South, they’d point. South.
It was apparent that there were people who came from that direction paddling in the large boats they called “canoes,” and who came bearing gold.
Or, at least, south was as good a direction as any to send the furry-faced invaders on a wild and golden goose chase.
“Midas can smooch my flea-speckled hiney for all the good this gold will do me,” Jacome scowled, bending over a barrel of manzanilla wine and filling his mug. “But these swinging rope beds, these native ‘hammocks.’ Ah, there’s something to comfort a weary sailor shaken by the tosser surf. Sleep is more good than gold to a dog-tired navvy worn-down by endless deck work and all this ‘finding.’ ”
“Amen,” Moishe said. “To invent the obvious is the mark of a true genius. To reinvent it makes one a god.”
As we landed on each new island, Columbus seized a few more natives. By this time, he was calling them
Indios
. Indians.
Bet you can’t capture just one.
Besides, what do you get for a king and queen who have everything?

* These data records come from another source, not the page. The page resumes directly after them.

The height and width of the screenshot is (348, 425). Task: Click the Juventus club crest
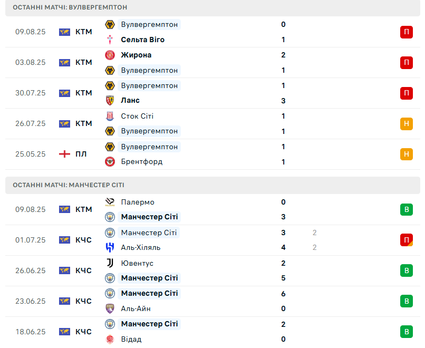110,263
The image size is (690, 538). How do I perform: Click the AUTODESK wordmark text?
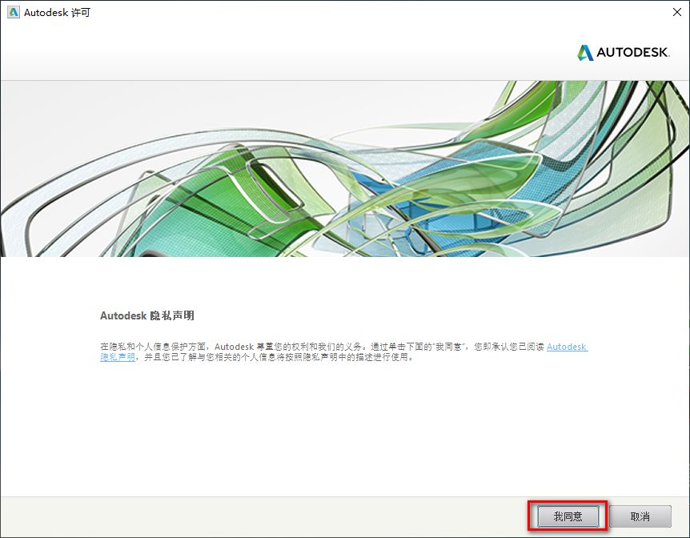[x=635, y=53]
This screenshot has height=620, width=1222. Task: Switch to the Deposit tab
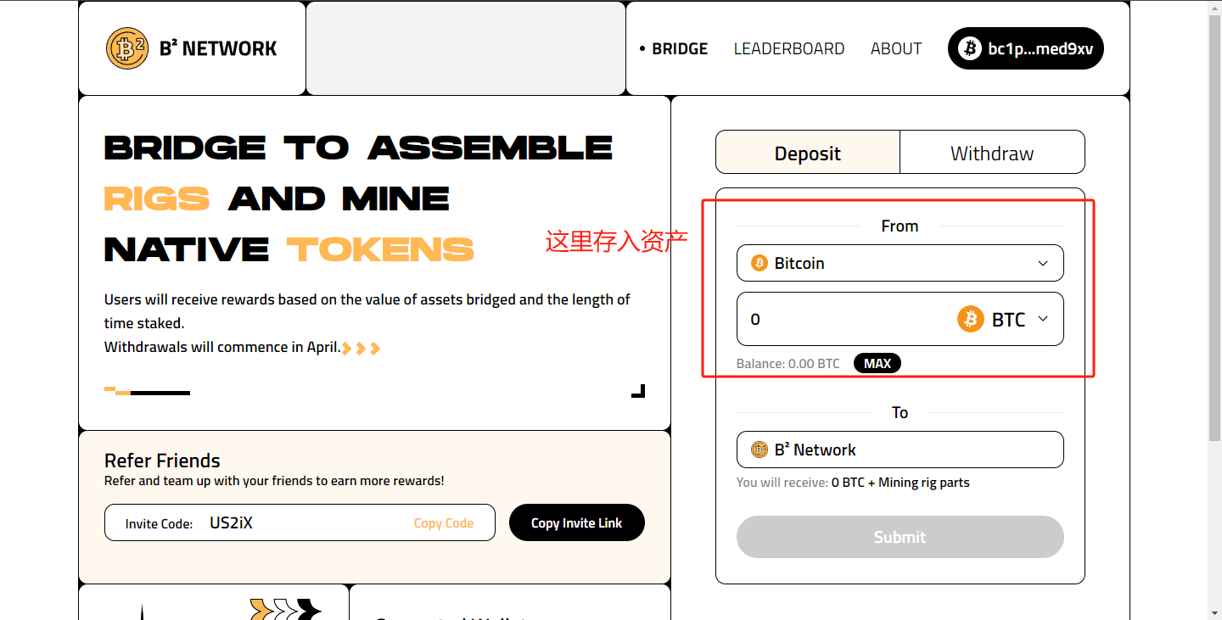tap(807, 154)

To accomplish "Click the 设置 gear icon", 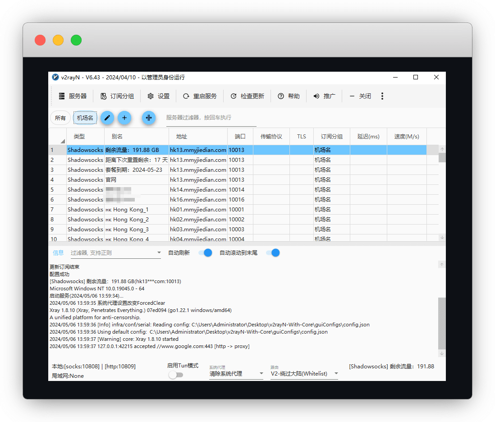I will click(x=151, y=96).
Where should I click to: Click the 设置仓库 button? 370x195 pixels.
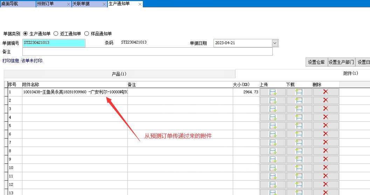pos(316,62)
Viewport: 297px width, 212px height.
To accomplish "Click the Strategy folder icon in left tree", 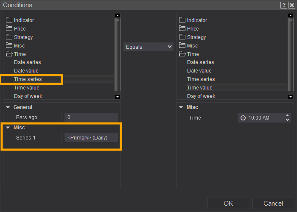I will point(9,37).
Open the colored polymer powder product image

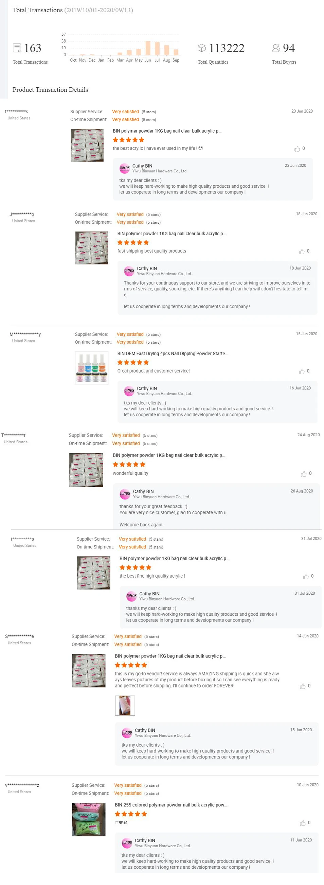click(89, 819)
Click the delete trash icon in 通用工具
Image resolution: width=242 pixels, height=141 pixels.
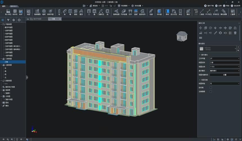(x=235, y=33)
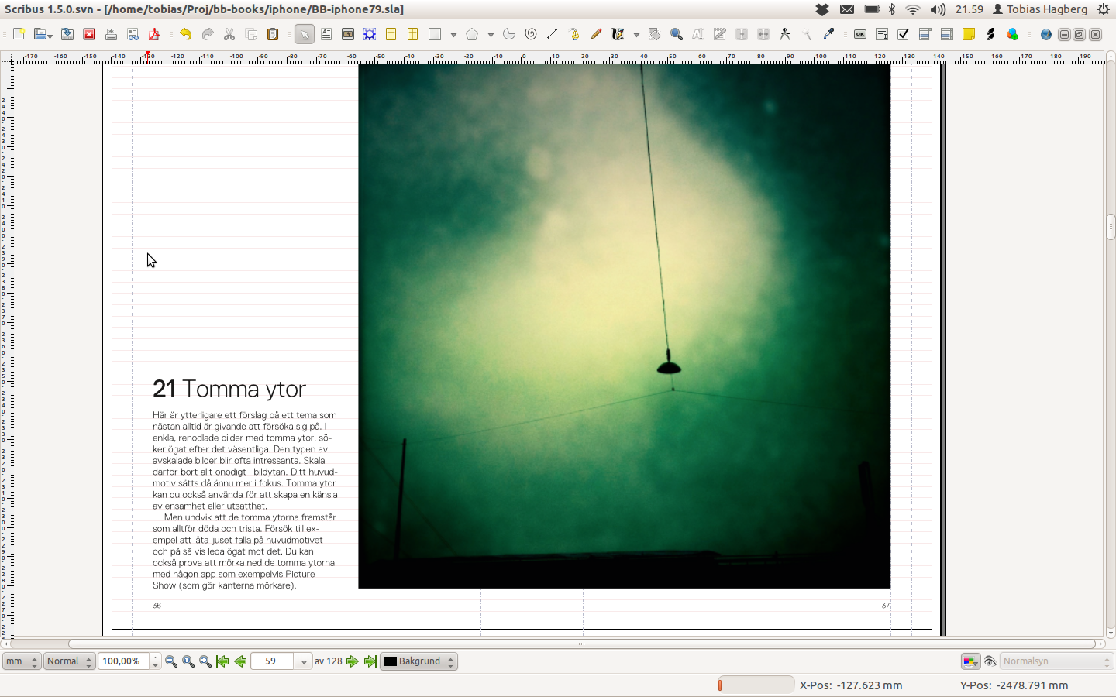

We encountered cotton, silent dogs, the loincloths of pretty island maidelehs, aloe, and the unintelligible singing of birds.
“Ah. This recalls Andalusia in the spring,” Columbus exclaimed, though he must have been referring to a vernal Andalusia of his own imagination. Certainly, the naked Paul Gauguin beauty of the women turned the men’s Iberian peninsulas venal and warm.